By picking up this book and trying out at least one activity, you will be an early adopter by bringing coding into the curriculum and fostering development of this important digital age literacy in your school!
Roadblock 3: Time
For K–5 teachers to incorporate coding and computational thinking, we simply cannot add another subject to their already full schedules. Teachers are already tasked with creating learning experiences in reading, writing, science, social studies, health, and habits of mind. How can they be expected to add another thing to their busy schedules?
What teachers may not realize is that they are already teaching many of the foundational components of computational thinking. When they ask students to read a story and then sequence the events into the correct order, they are using the same process a computer programmer uses in decomposition, data analysis, and data representation. For example, when computer programmers are presented with a complex problem to solve, they first need to break the problem down into simple parts. Then the programmer will analyze the parts and put them in the correct order. Finally, the computer will represent the data in a simple way that the user can understand. Our youngest readers use this same process when the teacher reads them a story and they must take the picture representation of the story and put it into the correct sequence of events to make meaning. It is not more time we need, but the ability to help our students make the connections.

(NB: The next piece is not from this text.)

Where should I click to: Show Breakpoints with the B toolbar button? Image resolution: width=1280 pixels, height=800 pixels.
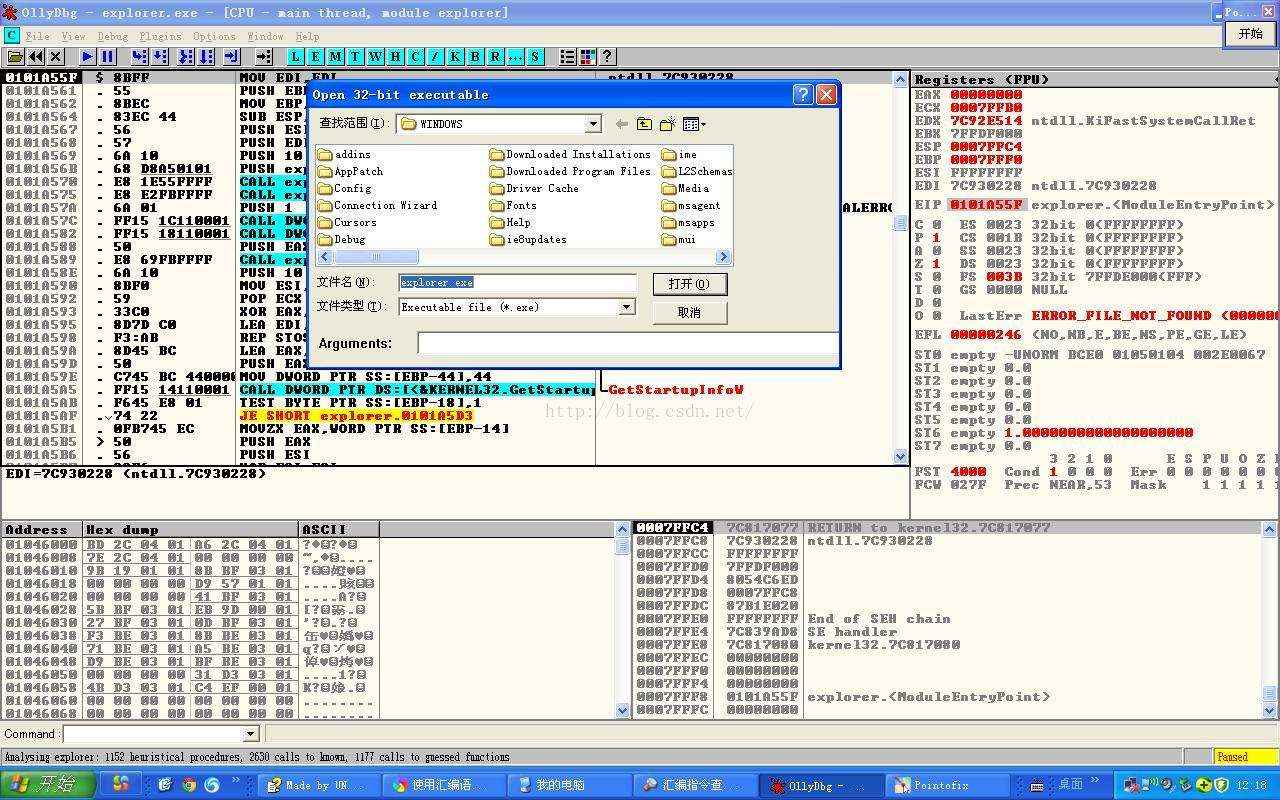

The required skills within the Common Core State Standards and particularly the Standards for Mathematical Practice can be taught using coding as a tool. I often hear of teachers struggling to find concrete ways to teach and observe these eight mathematics standards. Appendix A shares connections between computational thinking and the Standards for Mathematical Practice, and strategies for implementing coding within the math classroom. Again, it is not a matter of adding more time to another new subject, but instead using a digital age tool in a way that will help the concrete understanding of what are often abstract mathematical concepts.